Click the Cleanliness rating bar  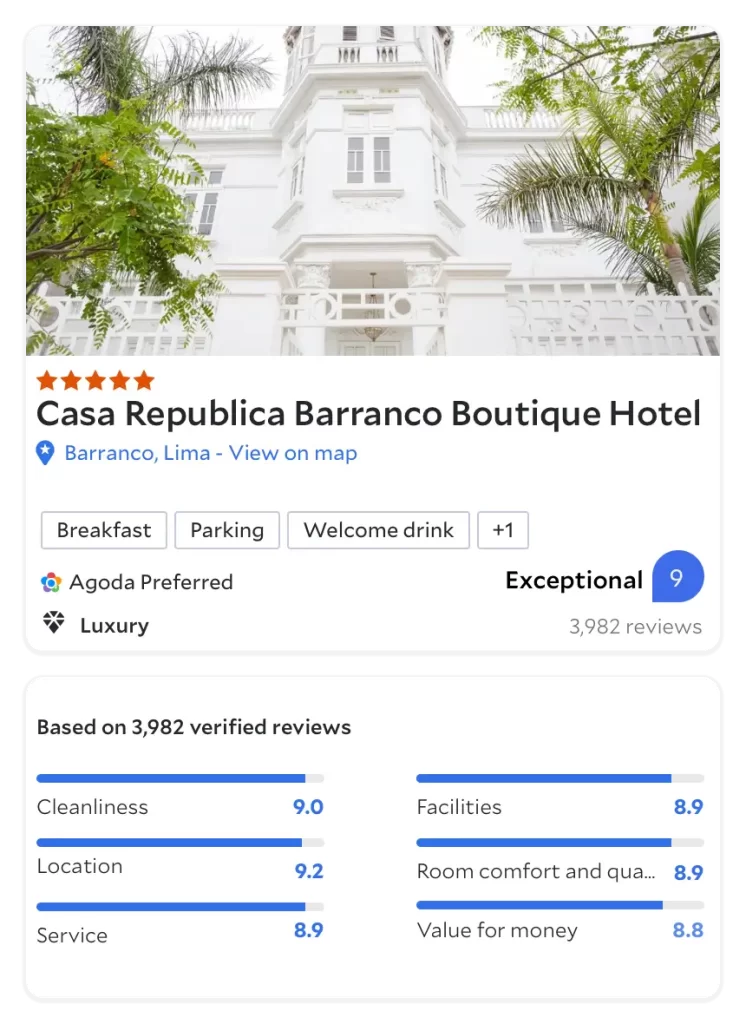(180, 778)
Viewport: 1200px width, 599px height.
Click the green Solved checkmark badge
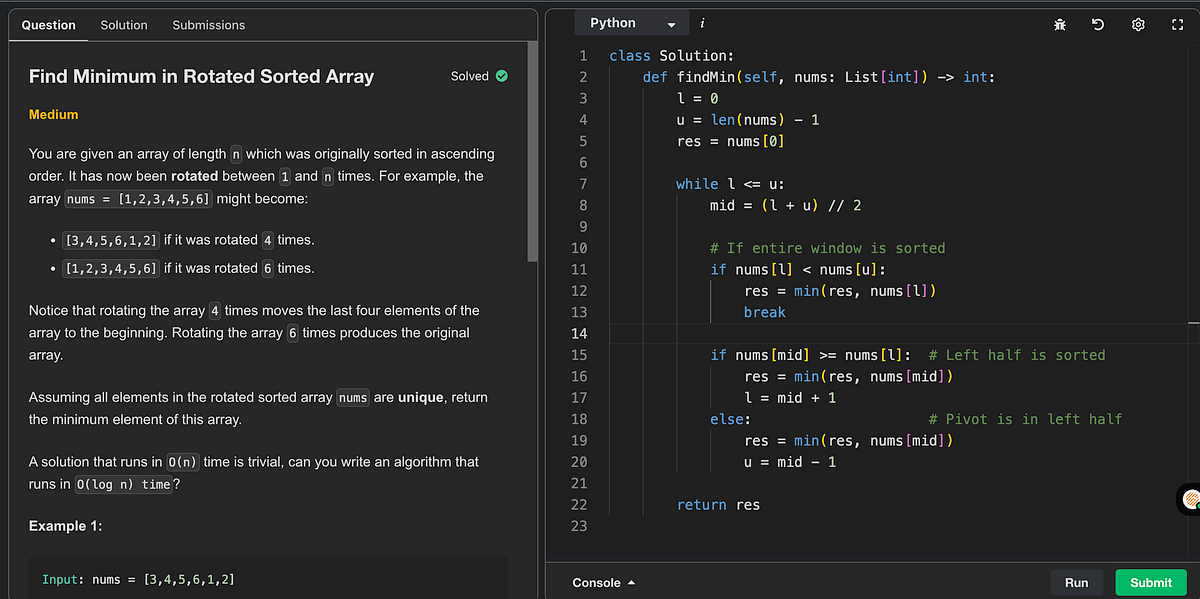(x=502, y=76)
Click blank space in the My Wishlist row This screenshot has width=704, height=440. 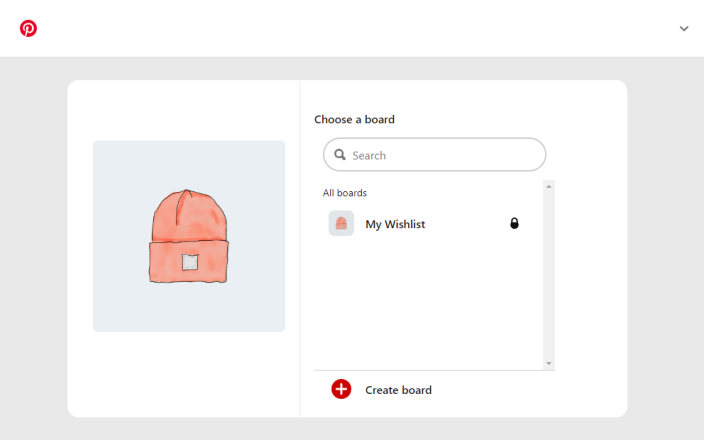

# # #

» **EXERCISE GOAL**
Reproduce the lines from the one holding "Viewport: 1200px width, 599px height." through the end of the entries above exactly, keeping both ends and dropping every picture.

» **EXERCISE ANSWER**
Viewport: 1200px width, 599px height.
Click the green Solved checkmark badge
(x=502, y=76)
Click blank space in the My Wishlist row This screenshot has width=704, height=440. 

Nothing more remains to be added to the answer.